While the devices have been tested in New York’s Penn Station, transit officials declined to comment on system security plans.
[Why your favorite bench might be there to thwart a terrorist attack]
Safety vs. security
The 2004 Madrid train bombings and the attacks in London’s Underground a year later heightened the need for bomb detection measures and electronic surveillance. The portable body scanners are the latest addition to security protocols already in place, such as random bag checks, field officers and dogs that can detect explosives.
“We know that we cannot attempt to impose an airport model of security on the public surface transportation systems,” said Brian Jenkins, director of security research at the Mineta Transportation Institute. “The volumes of passengers on surface transportation are far greater than the numbers at airports. It would require a force of hundreds of thousands of screeners if we attempt to do this in the United States.
“It would cause unacceptable delays. People may be okay with waiting at airports to board long flights, but they are not going to be willing to put up with lengthy delays two times a day during their commute, and the cost would be prohibitive.”
There’s also the question of how to handle a threat, once found.

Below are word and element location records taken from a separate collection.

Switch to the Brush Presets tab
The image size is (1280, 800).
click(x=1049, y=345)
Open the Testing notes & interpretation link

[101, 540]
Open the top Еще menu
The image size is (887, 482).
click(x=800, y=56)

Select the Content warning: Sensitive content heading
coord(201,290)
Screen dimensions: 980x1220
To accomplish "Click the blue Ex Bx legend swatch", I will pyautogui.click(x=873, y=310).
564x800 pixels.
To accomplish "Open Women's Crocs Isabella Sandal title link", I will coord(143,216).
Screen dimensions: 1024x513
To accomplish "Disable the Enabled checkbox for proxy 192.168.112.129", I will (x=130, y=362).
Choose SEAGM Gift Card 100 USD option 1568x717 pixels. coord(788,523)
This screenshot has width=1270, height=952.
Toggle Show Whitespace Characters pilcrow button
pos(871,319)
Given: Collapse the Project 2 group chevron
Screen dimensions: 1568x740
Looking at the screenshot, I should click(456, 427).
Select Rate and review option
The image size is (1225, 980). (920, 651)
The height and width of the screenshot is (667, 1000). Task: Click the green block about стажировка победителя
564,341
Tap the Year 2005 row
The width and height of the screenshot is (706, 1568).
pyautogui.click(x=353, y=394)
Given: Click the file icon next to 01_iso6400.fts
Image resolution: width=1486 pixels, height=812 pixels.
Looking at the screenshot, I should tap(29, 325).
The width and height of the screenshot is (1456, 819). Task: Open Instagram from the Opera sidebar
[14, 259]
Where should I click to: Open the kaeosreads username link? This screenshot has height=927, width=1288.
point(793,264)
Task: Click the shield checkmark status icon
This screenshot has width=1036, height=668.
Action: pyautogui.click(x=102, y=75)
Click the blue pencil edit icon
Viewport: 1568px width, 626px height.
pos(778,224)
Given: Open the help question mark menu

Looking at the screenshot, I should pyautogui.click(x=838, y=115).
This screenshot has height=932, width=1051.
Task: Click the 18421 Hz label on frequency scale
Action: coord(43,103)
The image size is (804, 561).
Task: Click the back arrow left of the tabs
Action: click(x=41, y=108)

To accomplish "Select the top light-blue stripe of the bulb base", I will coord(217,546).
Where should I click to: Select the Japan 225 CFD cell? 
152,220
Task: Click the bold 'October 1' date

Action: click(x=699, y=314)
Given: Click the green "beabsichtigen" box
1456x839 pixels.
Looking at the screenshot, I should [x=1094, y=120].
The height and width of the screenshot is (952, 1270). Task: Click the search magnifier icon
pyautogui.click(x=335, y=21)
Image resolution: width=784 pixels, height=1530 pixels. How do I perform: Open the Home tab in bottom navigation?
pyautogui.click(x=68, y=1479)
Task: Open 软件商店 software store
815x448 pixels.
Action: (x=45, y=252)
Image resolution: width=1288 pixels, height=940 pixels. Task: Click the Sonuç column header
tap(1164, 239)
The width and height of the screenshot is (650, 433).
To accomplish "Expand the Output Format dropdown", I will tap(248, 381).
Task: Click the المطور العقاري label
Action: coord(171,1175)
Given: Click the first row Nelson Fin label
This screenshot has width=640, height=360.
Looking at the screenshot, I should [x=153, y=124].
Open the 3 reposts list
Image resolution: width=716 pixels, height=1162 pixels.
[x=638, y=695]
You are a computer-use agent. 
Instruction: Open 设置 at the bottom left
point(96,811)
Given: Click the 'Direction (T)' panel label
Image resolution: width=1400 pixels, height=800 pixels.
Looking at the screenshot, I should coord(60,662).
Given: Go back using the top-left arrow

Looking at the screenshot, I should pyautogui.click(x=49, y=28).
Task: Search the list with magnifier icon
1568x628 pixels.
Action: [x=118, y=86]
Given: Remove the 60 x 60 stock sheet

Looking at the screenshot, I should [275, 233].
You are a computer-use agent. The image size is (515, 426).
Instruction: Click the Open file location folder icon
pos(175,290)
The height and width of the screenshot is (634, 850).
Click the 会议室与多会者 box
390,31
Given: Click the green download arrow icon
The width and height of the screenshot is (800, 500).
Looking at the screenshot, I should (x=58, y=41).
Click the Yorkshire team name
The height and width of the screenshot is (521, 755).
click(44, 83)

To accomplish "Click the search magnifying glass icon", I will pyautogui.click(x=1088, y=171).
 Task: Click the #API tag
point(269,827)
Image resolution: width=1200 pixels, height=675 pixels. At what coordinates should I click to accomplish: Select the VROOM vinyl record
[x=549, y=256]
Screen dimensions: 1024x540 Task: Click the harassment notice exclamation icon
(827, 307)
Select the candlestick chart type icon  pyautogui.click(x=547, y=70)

And there are privacy concerns. How much freedom are Americans willing to give up in the name of safety and security?
“Someone is not going to shout out, ‘Hey, you, with a bomb, can you step aside please?’ ” Jenkins said. “So how do you handle that in a way that does not imperil the safety of others and in a way that (respects) the liberties of individuals.”
Jay Stanley, a senior policy analyst at the ACLU, said there are a number of questions about widespread use of the technology, from whether people will be allowed to opt out of screening to the technology’s ability to differentiate between a weapon and items like money belts and personal medical devices such as colostomy bags.
“To what extent are we going to turn ourselves into a garrison state and embrace the airportization of the American life?” Stanley said. “We shouldn’t let these security bureaucracies march forward without having an open forum of discussion of this technology and what it can and cannot do.”
While body scanners are used in airports because of an “administrative exception” to the Fourth Amendment that the courts have found is reasonable because of the unique security vulnerabilities of aircraft, he said it is far from clear that the courts will permit this exception to expand to cover crowded public places such as transit stations.
“If I have a medical appliance under my body, do I have to worry every time I am in public transit that I am going to get hassled by security people because I am an anomaly to them?” Stanley said. “If I feel like I can’t put a money belt on or carry some valuables in my bra without feeling like somebody is going to jump all over me for that, then I have become less free.”
Experts say agencies and the public might have to do a cost-benefit analysis.
“There is no allusion that we can stop every single terrorist attack in the country or that we can protect every single target,” Jenkins said. “Terrorists can always have the advantage. . . . But what we can try to do is to mitigate that risk both through deterrent and by increasing our chances of detection.”